I am only now beginning to realize that by writing this blog I am inviting change into my life. “Yes”, you say! “That’s what we’ve been talking about for 5 days now”, but talking change, and actually transitioning into something more, well that’s scary!!! And the scary part is, it’s so unconscious! I could feel it this morning, something stirring inside. The quiet before the storm. It was hard to sit still, then suddenly I felt the need to go through every closet and purge – purge everything. I became overwhelmed with everything in sight. I began to go through my daughters wardrobe. Sifting through her clothes I wanted to give everything away, but then everything seemed so precious, like her shirt that came from the children’s clothes shop I used to own. How could I give that away (even though she doesn’t wear it anymore)? Am I ready to let go of my shop? And her shorts we had made in Thailand when we lived there. She had worn them to bits. Our 2 years there were amazing, how could I let them go! I shoved back everything back in the closet and closed the door. We had to leave, we were going upstate for the day, my madness would have to wait. But madness doesn’t wait it just moves on to the next thing.
My children were freaking out about having to go upstate. They had decided it was unfair and one sided that we were going when they didn’t want to go. But they had never been there, it was an adventure, it would be beautiful and fun. They didn’t agree but reluctantly came along, since really… they had no choice. This is not something new. Each time we embark on a car journey somewhere new, the girls get very nervous and without fail throw up on the way. Today was no different. What was different was the understanding that not only are they having a hard time transitioning into the unknown but so am I, so are we all.

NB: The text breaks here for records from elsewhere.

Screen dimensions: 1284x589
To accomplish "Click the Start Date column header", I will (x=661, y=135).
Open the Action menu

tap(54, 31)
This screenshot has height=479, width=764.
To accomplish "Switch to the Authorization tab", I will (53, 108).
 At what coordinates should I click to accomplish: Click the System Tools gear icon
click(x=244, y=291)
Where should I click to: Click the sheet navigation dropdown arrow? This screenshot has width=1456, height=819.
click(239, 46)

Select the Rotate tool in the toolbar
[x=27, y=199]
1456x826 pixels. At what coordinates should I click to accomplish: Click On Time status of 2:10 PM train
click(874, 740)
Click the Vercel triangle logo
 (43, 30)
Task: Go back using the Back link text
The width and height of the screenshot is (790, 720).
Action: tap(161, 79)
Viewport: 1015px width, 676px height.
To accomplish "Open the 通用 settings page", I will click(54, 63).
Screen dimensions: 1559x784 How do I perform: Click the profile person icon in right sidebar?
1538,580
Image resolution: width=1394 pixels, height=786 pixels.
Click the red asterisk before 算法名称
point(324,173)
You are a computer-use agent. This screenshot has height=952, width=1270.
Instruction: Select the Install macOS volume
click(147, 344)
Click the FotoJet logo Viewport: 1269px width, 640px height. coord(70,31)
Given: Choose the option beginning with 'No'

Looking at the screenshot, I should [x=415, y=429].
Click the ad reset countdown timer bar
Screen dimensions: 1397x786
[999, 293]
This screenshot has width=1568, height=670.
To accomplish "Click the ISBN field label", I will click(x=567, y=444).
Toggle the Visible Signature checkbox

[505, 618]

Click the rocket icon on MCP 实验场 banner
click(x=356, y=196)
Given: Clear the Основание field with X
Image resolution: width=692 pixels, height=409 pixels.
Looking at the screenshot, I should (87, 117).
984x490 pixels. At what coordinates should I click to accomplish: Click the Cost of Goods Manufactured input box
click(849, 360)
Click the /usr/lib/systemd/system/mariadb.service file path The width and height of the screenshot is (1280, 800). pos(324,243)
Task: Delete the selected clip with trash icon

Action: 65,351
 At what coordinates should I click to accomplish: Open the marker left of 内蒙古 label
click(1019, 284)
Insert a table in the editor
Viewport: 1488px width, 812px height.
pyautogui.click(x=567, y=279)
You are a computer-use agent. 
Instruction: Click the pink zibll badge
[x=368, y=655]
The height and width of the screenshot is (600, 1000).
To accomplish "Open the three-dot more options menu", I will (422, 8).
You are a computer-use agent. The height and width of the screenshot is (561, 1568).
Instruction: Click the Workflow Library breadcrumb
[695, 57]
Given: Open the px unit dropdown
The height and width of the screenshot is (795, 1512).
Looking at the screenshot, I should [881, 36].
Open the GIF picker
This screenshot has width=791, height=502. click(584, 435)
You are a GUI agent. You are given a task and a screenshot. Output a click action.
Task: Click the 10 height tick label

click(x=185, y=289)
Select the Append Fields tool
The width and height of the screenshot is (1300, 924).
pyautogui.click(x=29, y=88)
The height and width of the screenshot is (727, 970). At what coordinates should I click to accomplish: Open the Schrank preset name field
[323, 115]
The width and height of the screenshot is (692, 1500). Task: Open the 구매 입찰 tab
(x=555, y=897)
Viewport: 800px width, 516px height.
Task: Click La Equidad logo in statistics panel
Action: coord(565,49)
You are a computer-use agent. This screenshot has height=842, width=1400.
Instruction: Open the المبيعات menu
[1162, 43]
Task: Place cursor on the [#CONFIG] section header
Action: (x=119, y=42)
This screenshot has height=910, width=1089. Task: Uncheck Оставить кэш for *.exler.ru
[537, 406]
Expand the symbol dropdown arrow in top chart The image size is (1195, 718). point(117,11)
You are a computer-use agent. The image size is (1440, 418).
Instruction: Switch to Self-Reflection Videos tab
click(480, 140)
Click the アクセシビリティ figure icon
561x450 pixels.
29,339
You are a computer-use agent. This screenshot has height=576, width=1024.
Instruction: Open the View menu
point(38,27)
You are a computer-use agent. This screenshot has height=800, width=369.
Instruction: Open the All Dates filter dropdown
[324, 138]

Change used to be something I thrived on. It was wonderful, invigorating, exciting! I was the person who could pack a bag in 20 minutes and be off with no regrets, no fear. BUT, I had nothing to lose back then. After all it was only me, and me getting lost didn’t matter, in fact losing me would be a bonus if it happened! However, now the stakes are higher because I have a beautiful family and I don’t want any of that to change. I know that loving myself sometimes means taking time for myself, by myself, away from my family, but I think it doesn’t always have to be that way – loving myself or loving them – Does it? Or is that’s just how it feels right now, and that’s when I wonder if transition is my friend or foe. I’ve been at this door many times but never walked through. I’d rather someone go first and let me know what happens, but this time I’ve agreed to go first.
Really, I guess, just like my children, I have no choice. You cannot truly live your life without love and so I must go, get in the car, car sickness or not, and see what happens. I must embrace change, make friends with it and want to be here on the journey even when I’m afraid.